> PROBLEM STATEMENT
The output should be every line below that includes the word "filter".

(Source data)
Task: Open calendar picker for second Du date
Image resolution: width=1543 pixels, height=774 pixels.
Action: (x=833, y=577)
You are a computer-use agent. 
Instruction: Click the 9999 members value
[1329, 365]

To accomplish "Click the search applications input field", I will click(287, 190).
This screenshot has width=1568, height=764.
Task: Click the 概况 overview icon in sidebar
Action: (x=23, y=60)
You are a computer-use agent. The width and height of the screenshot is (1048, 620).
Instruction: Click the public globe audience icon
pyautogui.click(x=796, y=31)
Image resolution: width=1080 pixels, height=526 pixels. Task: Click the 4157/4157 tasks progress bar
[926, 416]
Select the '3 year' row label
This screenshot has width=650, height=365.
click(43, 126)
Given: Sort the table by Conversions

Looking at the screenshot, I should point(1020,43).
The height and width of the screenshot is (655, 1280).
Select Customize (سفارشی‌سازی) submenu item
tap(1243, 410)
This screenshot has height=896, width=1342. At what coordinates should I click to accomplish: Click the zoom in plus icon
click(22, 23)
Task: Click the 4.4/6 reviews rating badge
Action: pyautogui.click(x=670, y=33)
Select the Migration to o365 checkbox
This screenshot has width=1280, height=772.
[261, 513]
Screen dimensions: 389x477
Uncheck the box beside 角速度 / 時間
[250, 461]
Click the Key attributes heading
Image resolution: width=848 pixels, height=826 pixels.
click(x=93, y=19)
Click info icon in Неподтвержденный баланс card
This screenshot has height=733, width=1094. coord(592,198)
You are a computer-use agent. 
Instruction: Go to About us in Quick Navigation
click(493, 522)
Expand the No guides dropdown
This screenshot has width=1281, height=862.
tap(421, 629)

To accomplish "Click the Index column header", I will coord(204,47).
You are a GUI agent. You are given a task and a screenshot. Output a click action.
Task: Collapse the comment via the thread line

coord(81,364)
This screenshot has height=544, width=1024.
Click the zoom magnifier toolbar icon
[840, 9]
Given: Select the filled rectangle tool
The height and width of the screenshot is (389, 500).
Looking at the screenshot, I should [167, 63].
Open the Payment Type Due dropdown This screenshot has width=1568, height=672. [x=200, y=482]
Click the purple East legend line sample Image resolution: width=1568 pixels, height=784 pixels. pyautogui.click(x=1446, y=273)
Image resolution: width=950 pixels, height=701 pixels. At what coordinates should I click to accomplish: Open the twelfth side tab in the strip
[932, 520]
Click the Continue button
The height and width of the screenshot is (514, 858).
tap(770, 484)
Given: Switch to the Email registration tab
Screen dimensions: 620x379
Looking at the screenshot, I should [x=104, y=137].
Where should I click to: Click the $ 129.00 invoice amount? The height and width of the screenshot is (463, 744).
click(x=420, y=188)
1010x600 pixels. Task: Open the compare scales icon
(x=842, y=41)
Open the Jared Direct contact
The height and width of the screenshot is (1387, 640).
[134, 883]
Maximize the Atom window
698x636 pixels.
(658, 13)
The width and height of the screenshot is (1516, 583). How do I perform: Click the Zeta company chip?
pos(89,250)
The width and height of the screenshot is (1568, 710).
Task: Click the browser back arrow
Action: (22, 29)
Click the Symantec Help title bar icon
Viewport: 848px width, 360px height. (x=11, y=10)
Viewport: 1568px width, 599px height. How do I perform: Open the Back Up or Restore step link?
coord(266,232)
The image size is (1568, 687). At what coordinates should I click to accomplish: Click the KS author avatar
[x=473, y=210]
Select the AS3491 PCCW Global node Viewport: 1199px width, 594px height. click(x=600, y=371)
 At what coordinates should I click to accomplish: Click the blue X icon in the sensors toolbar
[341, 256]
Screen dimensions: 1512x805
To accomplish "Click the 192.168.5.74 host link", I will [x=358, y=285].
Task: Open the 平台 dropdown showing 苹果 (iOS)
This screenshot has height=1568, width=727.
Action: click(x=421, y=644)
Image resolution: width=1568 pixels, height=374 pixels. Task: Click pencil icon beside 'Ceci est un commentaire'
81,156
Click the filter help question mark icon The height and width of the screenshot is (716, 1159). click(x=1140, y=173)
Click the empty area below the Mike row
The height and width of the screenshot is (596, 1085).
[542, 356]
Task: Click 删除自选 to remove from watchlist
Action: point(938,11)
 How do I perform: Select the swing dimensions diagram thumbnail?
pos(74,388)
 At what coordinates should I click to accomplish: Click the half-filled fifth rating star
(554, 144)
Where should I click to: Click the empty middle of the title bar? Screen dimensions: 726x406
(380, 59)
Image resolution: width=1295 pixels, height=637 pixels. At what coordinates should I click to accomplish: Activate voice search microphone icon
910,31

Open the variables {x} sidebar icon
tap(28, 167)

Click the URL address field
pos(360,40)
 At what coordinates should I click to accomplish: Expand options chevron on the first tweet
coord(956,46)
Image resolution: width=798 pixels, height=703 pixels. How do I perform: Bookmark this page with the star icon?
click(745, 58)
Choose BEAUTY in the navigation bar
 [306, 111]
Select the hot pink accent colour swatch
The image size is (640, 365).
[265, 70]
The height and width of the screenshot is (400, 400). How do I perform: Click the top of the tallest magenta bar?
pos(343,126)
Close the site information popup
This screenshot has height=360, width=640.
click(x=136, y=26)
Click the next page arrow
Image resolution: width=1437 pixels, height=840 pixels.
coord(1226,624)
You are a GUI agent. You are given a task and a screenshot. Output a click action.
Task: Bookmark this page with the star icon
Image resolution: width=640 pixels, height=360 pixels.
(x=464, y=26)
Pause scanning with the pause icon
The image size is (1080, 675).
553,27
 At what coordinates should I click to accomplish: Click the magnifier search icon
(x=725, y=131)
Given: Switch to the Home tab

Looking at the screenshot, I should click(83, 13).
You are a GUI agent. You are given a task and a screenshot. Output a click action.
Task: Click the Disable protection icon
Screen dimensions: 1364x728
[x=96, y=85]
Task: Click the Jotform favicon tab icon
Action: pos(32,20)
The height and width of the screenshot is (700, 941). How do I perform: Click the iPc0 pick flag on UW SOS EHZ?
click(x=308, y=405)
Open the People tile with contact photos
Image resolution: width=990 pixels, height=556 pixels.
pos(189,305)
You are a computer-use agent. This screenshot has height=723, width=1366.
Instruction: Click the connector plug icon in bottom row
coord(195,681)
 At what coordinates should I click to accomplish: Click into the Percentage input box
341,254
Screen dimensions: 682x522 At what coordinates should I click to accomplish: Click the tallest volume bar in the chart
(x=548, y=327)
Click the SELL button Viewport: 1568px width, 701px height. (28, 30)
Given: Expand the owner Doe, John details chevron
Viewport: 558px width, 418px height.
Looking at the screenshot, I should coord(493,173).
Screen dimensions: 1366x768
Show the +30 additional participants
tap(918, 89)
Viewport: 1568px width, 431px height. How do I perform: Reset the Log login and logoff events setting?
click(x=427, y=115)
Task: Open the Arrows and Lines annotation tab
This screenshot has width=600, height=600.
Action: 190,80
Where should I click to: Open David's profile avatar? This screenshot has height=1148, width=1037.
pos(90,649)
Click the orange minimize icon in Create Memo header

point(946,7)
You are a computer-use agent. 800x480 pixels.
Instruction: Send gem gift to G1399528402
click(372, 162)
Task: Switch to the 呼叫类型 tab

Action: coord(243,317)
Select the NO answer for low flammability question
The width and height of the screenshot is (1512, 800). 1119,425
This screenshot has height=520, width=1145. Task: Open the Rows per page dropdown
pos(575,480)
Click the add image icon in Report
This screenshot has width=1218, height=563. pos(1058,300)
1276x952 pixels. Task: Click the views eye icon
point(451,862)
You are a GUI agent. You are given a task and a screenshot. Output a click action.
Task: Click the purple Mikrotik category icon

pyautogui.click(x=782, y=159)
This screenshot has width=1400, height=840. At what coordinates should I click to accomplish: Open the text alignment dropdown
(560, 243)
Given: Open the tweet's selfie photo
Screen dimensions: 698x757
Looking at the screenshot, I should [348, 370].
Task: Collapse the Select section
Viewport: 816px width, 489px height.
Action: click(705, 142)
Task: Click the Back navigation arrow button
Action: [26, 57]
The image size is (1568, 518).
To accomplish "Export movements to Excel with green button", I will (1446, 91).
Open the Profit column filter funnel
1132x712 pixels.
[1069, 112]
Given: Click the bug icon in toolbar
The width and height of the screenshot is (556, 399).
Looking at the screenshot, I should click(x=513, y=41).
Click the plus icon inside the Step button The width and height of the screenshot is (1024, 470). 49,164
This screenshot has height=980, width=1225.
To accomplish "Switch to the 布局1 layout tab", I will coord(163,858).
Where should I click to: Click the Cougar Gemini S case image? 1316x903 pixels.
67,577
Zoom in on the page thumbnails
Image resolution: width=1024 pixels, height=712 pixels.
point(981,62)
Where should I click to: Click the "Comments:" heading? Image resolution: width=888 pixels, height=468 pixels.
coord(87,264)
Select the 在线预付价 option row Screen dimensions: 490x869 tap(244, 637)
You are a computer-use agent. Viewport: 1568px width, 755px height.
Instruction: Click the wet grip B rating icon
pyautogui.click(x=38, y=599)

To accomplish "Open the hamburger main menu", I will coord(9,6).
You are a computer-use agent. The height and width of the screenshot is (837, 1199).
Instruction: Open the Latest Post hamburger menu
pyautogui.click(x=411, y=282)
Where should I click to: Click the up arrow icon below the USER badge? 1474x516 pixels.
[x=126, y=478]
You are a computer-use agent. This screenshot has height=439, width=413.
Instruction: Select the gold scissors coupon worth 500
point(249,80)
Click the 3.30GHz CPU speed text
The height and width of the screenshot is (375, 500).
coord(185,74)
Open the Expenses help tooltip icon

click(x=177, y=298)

> ANSWER TO THIS EXERCISE
Click the filter help question mark icon The height and width of the screenshot is (716, 1159). click(x=1140, y=173)
Open the Profit column filter funnel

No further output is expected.